Paul tells Timothy, his missionary in Ephesus, “Train yourself for godliness” (1 Tim 4:7). This is a personal command, directed individually to Timothy, although of course applicable to any believer as well.   Later in the letter, Paul tells Timothy to pursue godliness (1 Tim 6:11).   Godliness is our personal devotion to God.  It is individual, not corporate.  By telling Timothy to train for or pursue godliness, Paul is implying that godliness will not develop automatically in the life of a believer or even the life of a pastor/missionary.   To grow in godliness requires initiative, it requires discipline, it is goal-oriented.   
This training for godliness is inseparably connected to an ongoing training and nourishing oneself in the Word. Just prior to telling Timothy to train himself for godliness, Paul says that a good servant of Christ Jesus is “nourished on the words of the faith and of the good teaching that you have followed” (1 Tim 4:6).   “Nourished” is in the present tense.   As I have said in a previous blog post, Paul expected Timothy to be a lifelong learner of God’s truth. It was not good enough to have gone through Grandma’s Bible School and Paul’s Missionary Internship. Timothy needed to be a lifelong student of the Word.

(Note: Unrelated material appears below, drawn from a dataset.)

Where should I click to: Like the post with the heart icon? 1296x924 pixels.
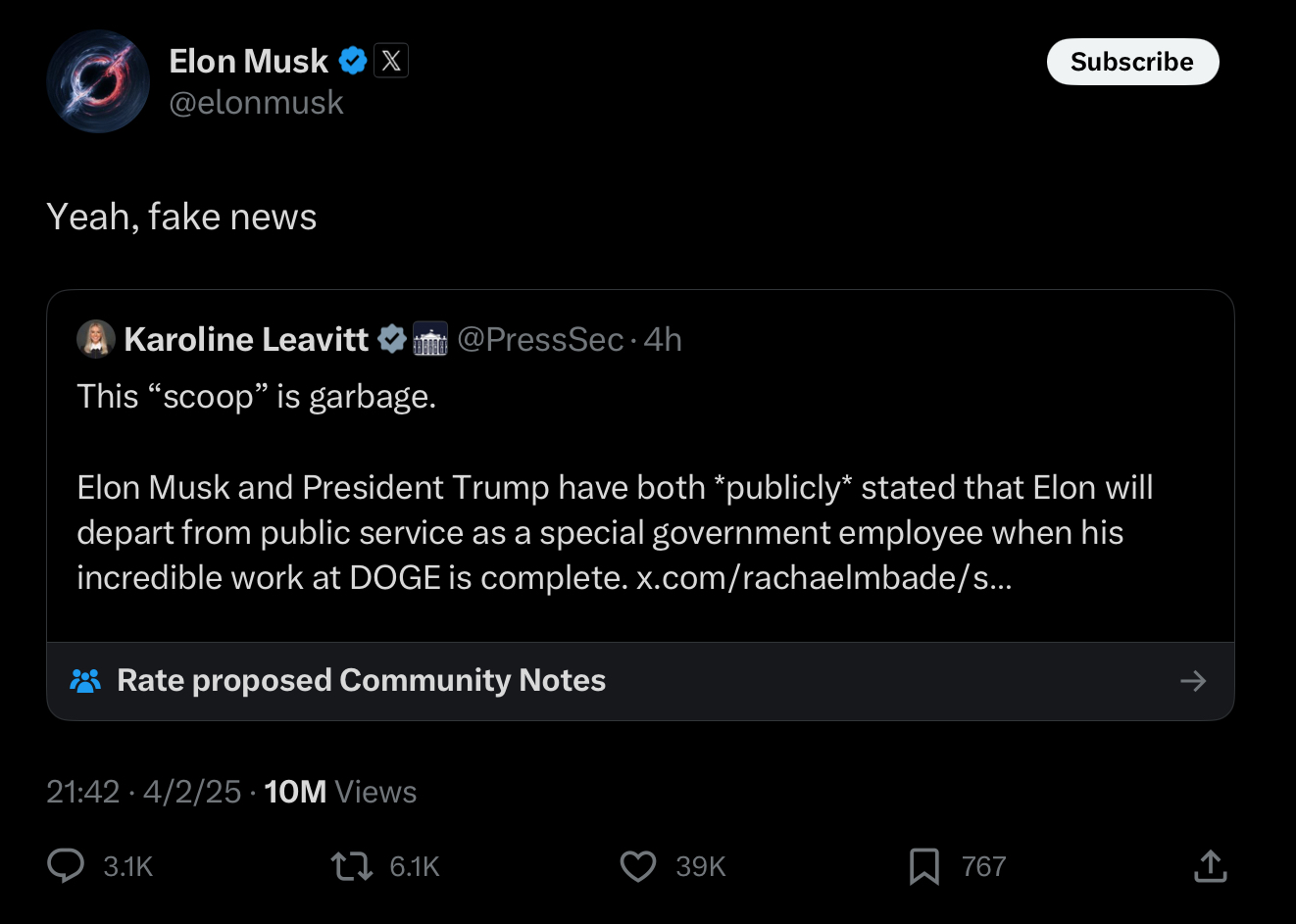(638, 866)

In his second letter to Timothy,  Paul, even more directly, instructs Timothy to make sure he feeds himself. Paul writes,

But as for you, continue in what you have learned and have become convinced of, because you know those from whom you learned it, and how from infancy you have known the Holy Scriptures, which are able to make you wise for salvation through faith in Christ Jesus. All Scripture is God-breathed and is useful for teaching, rebuking, correcting and training in righteousness, so that the servant of God may be thoroughly equipped for every good work.  (2 Tim. 3:14-17).

Note the emphasis on continuing (μένω – present imperative, sometimes translated as “abiding”) in what Timothy had learned in the past, which was grounded in the inspired Scriptures.  But note as well the purpose that Paul gives for the Scriptures – “so that the servant of God may be thoroughly equipped for every good work.”  The Scriptures do more than provide the content of our teaching and preaching.   I believe what Paul is saying to Timothy is that first of all, the Scriptures are intended to teach us, rebuke us, correct us and train us in righteousness.   The Scriptures, as we remain in them day after day, will train us and prepare us to do whatever God has called us to do.  Only then are we competent to teach, rebuke, correct and train others.

What verses from Scripture would you use to teach a believer the importance of regular self-feeding – and not to rely just on being fed by the church?